CONSTITUTION DU 4 OCTOBRE 1958

SEIZIÈME LÉGISLATURE

Enregistré à la Présidence de l’Assemblée nationale le 17 janvier 2023.

PROPOSITION DE LOI

pour des congés payés mutualisés, démocratiques et universels,

(Renvoyée à la commission des affaires sociales, à défaut de constitution d’une commission spéciale
dans les délais prévus par les articles 30 et 31 du Règlement.),

présentée par Mesdames et Messieurs

Hadrien CLOUET, Nadège ABOMANGOLI, Ségolène AMIOT Farida AMRANI, Ugo BERNALICIS, Christophe BEX, Manuel BOMPARD, Louis BOYARD, Sylvain CARRIÈRE, Florian CHAUCHE, Sophia CHIKIROU, Éric COQUEREL, Jean‑François COULOMME, Catherine COUTURIER, Hendrik DAVI, Sébastien DELOGU, Karen ERODI, Martine ETIENNE, Emmanuel FERNANDES, Marie‑Charlotte GARIN, Raquel GARRIDO, Clémence GUETTÉ, David GUIRAUD, Mathilde HIGNET, Andy KERBRAT, Bastien LACHAUD, Antoine LÉAUMENT, Élisa MARTIN, William MARTINET, Frédéric MATHIEU, Damien MAUDET, Danièle OBONO, Mathilde PANOT, Thomas PORTES, Sébastien ROME, Aurélien SAINTOUL, Michel SALA, Andrée TAURINYA, Matthias TAVEL, Aurélie TROUVÉ, Paul VANNIER, Léo WALTER,

Député.es.

 


1

EXPOSÉ DES MOTIFS

Mesdames, Messieurs,

L’avènement des congés payés marque une nouvelle étape de la civilisation humaine. Préalablement, seuls les écoliers connaissaient un droit institué à une période de repos, tandis que le reliquat de vacationem tempore répondait aux variations climatiques, à la poursuite d’activités saisonnières ou aux rites religieux à date fixe. En France, le Second Empire voit la naissance des premiers congés payés, à destination exclusive des fonctionnaires. Mais c’est le Front populaire qui reconnaît deux semaines hors‑travail en 1936 et engage ainsi une révolution : le congé n’est plus la conséquence d’un engagement auprès de l’État ou d’une situation de minorité, mais la contrepartie d’un travail salarié accompli.

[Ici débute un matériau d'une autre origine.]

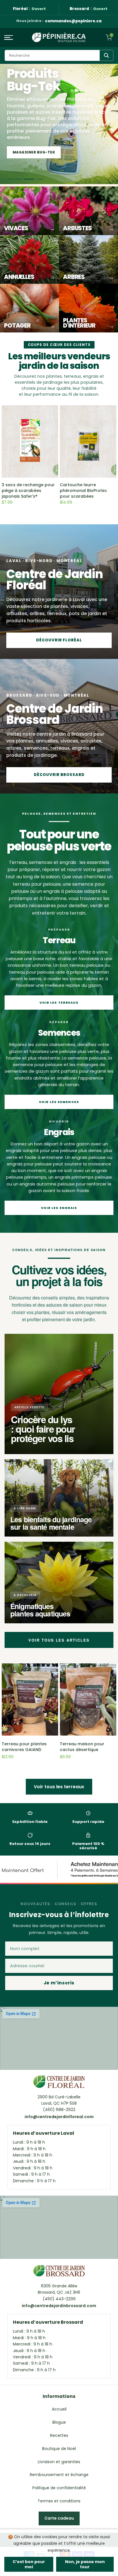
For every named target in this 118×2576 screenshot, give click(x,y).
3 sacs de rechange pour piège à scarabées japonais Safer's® (28, 490)
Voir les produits (32, 152)
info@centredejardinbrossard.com (59, 2306)
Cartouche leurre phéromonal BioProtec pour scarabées (83, 490)
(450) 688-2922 (59, 2109)
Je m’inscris (59, 1983)
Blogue (59, 2422)
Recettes (59, 2435)
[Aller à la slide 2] (22, 179)
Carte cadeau (59, 2518)
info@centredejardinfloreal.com (59, 2117)
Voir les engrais (59, 1208)
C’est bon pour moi (29, 2564)
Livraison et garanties (59, 2462)
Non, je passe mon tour (85, 2564)
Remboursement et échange (59, 2474)
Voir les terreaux (59, 1002)
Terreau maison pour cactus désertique (82, 1746)
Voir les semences (59, 1102)
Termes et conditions (59, 2501)
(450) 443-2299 (59, 2299)
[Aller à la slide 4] (40, 179)
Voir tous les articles (59, 1640)
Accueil (59, 2409)
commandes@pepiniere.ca (73, 21)
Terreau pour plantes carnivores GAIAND (24, 1746)
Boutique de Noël (59, 2448)
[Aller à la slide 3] (31, 179)
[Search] (106, 55)
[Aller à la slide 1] (12, 179)
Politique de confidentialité (59, 2488)
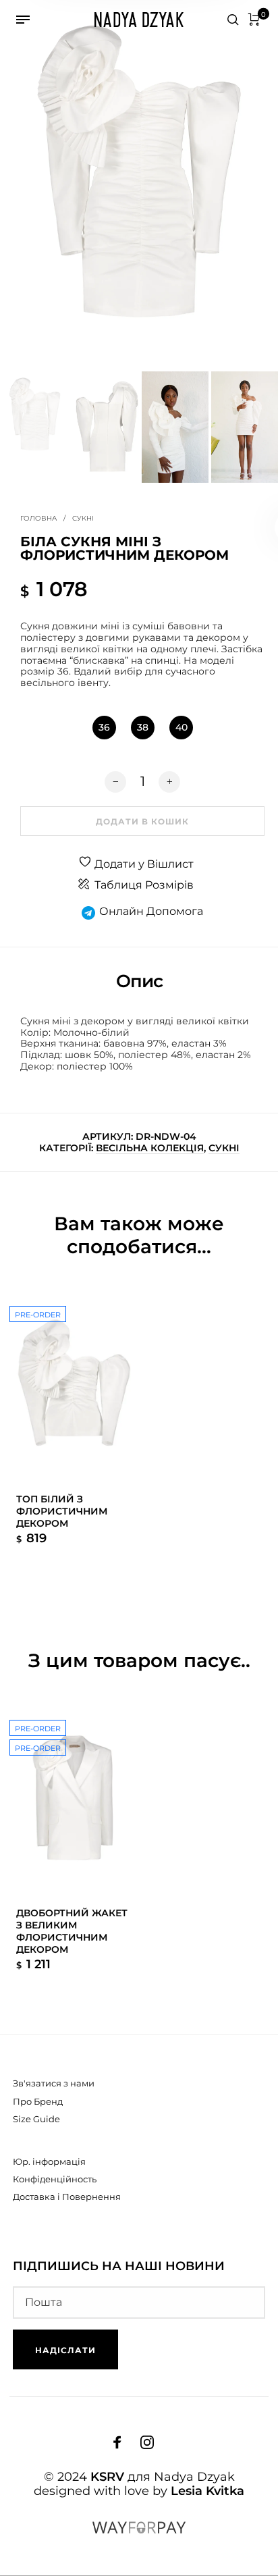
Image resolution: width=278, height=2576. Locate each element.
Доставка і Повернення (67, 2196)
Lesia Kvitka (207, 2490)
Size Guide (36, 2118)
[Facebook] (117, 2442)
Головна (38, 518)
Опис (139, 981)
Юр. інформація (49, 2161)
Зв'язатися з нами (53, 2083)
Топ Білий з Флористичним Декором (61, 1511)
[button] (104, 727)
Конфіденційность (54, 2179)
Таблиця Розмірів (144, 885)
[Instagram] (147, 2442)
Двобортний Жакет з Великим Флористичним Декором (72, 1931)
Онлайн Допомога (151, 911)
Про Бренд (38, 2101)
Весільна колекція (150, 1148)
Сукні (83, 518)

Ce faisant, les gouvernants n’inventent pas de toutes pièces une nouvelle manière de vivre. Ils s’appuient sur les conquêtes syndicales et les stratégies d’employeurs progressistes, qui avaient d’ores et déjà reconnu à la main‑d’œuvre le droit de partir en congés plusieurs jours ou semaines par an. Les luttes ouvrières de la régie Renault l’illustrent. Elles aboutissent en septembre 1962 à une quatrième semaine de congés payés au sein de l’entreprise, généralisée en 1963 et garantie par la loi en 1969. Nous sommes à une étape semblable de notre histoire. Des centaines d’entreprises font la preuve au quotidien de la faisabilité, de l’utilité sociale et des bénéfices de congés payés accrus. Du port de Dunkerque à Augelec, d’Aquarelle à Itesa, des petits restaurants aux cabinets d’huissiers, nombre d’accords d’entreprises instaurent la sixième semaine de congés payés. Aucun établissement ne le regrette ; tous pointent des bénéfices insoupçonnés.

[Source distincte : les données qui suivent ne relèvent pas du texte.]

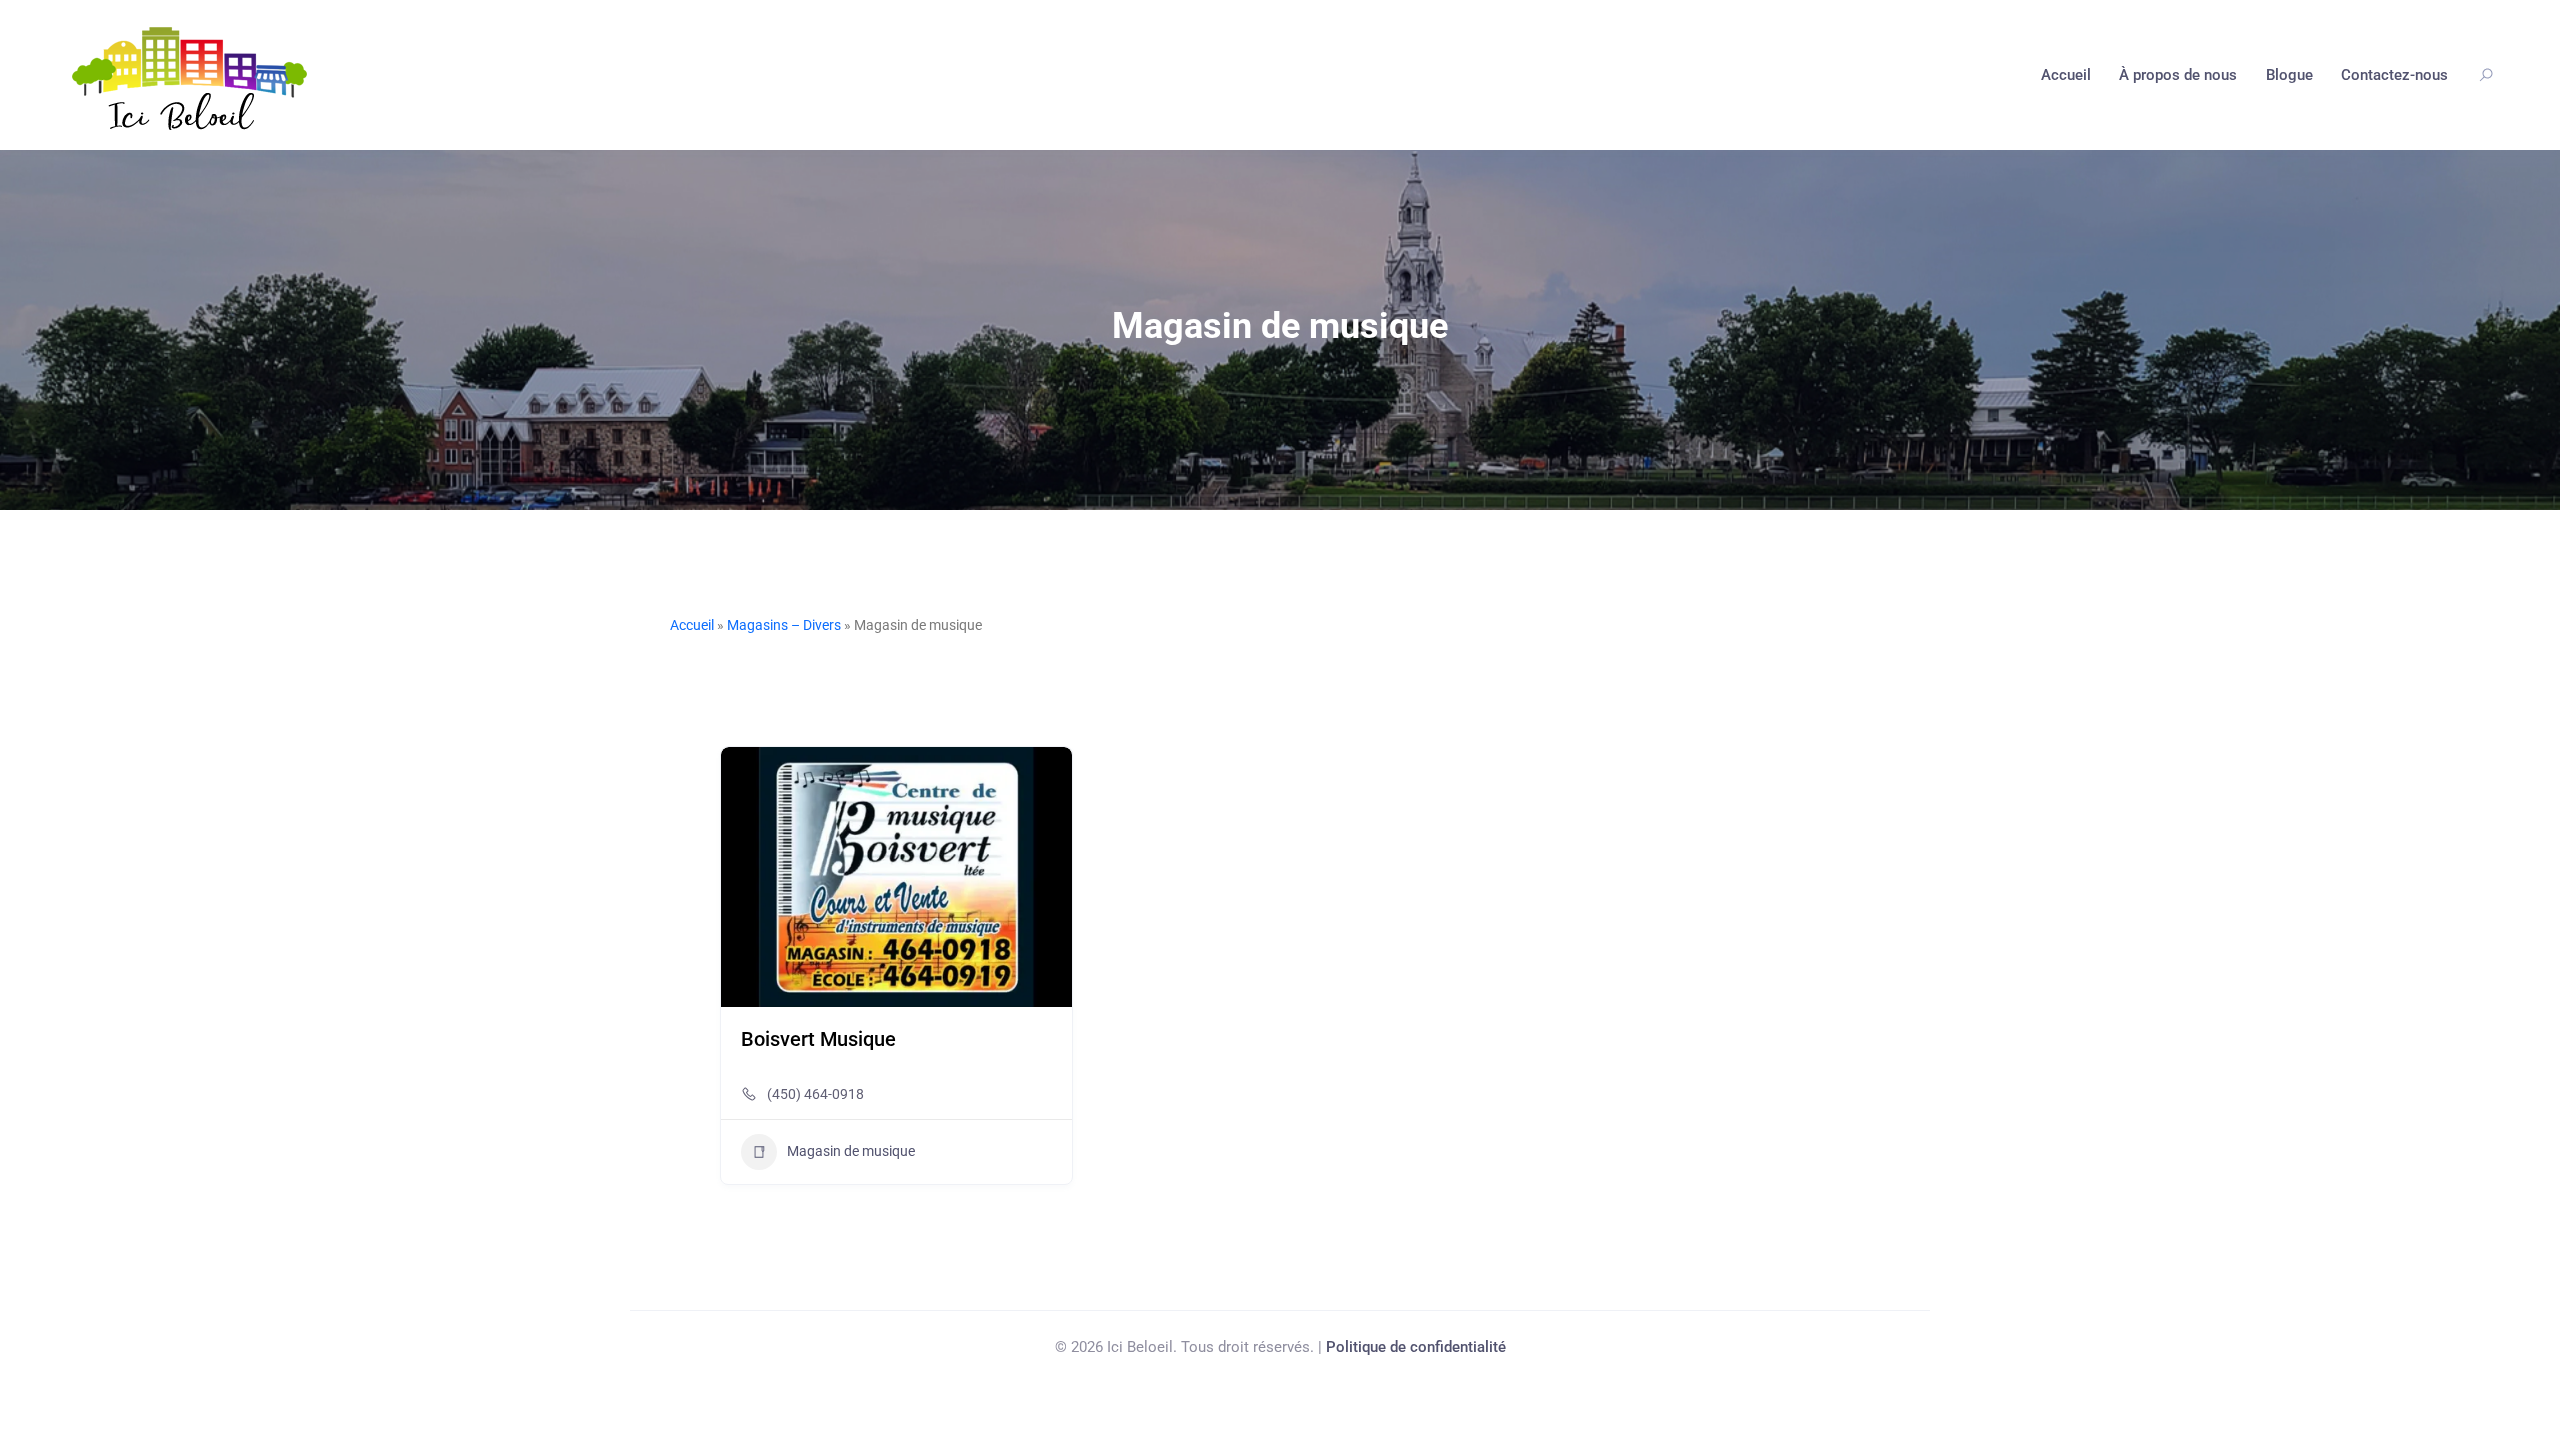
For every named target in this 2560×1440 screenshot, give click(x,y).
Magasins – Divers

Le débat est donc plutôt moral. Stigmatisé par une partie de la bourgeoisie moralisatrice, le droit au repos est une conquête. L’otium romain, déjà combattu par la philosophie de Sénèque, est pourchassé par l’Église catholique qui invite au XIVe siècle à produire, étudier, s’investir dans la chose publique et peupler les interstices de liberté avec la prière. La Révolution française réhabilite le principe d’utilité du repos pour libérer l’esprit des préoccupations qui l’embrument à l’heure de la dispute démocratique, entraînant ensuite dans son sillage les organisations religieuses qui défendront avec force la banalisation hebdomadaire d’une ou plusieurs journées dédiées aux activités familiales.

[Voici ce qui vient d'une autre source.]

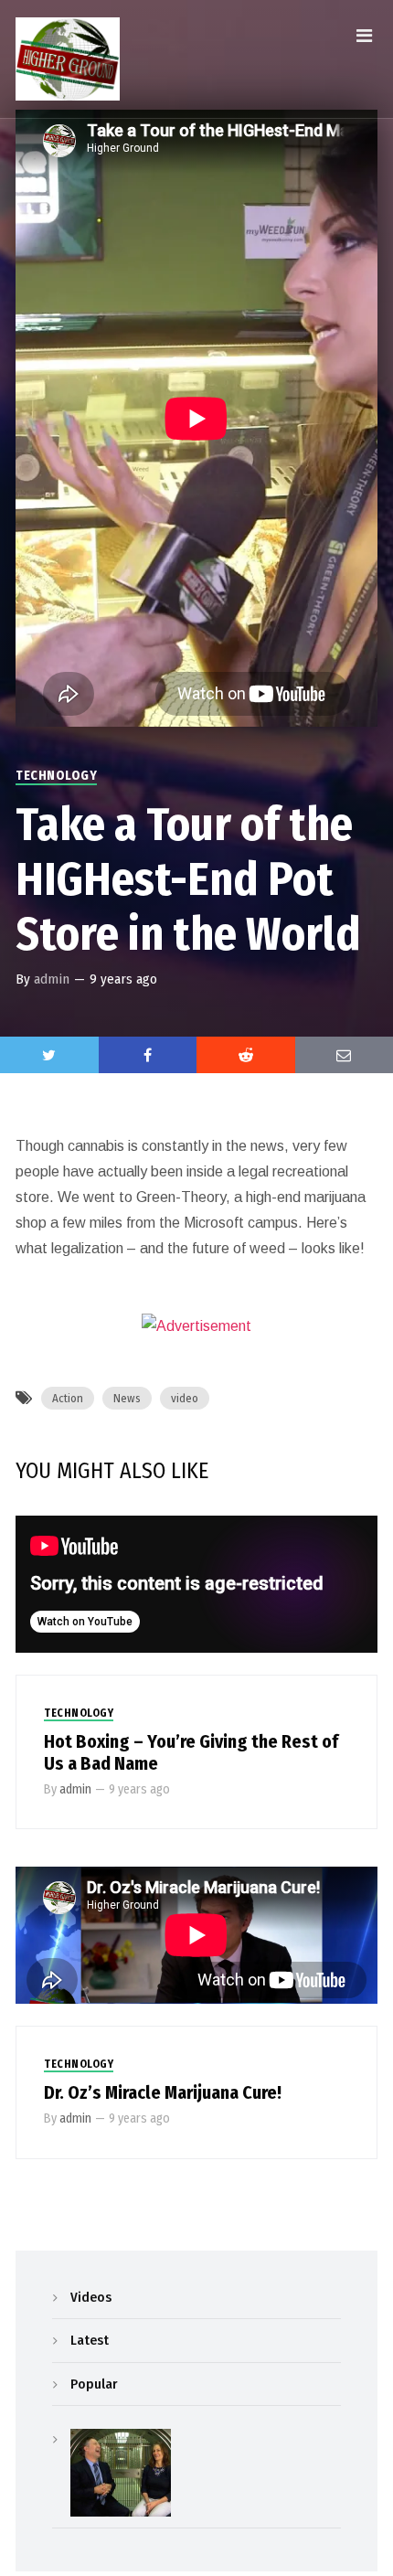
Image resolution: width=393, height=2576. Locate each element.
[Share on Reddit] (245, 1055)
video (184, 1398)
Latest (89, 2340)
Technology (56, 775)
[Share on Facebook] (148, 1055)
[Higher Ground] (68, 59)
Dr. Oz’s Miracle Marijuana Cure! (162, 2092)
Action (67, 1398)
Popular (93, 2384)
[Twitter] (49, 1055)
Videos (91, 2297)
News (127, 1398)
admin (51, 979)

Ainsi, la mise de la force de travail à disposition du capital connaît dorénavant une césure nette, reconductible et récurrente : une période durant laquelle les salariés vivent de leur travail mais sans produire, sans se rendre dans l’établissement ni recevoir de consignes. C’est là que s’efface une partie – toujours excessive – de l’épuisement, des maux, des douleurs, des souffrances, des tristesses et des humiliations qui peuvent se succéder sur un poste de travail. C’est là que se reconstitue la capacité à penser, inventer, bouger, délibérer ou reproduire un geste – bref, à demeurer sur son poste de travail. Seule l’absence organisée évite l’absentéisme. Les congés payés représentent donc un socle de l’ordre social, sur lequel tiennent indissociablement unis le travail et le repos, chacun étant la formule d’émancipation de l’autre. Cela signe la fin du congé « à la cloche de bois », justifié par un malheur ou un bonheur ponctuel, comme un décès ou une naissance.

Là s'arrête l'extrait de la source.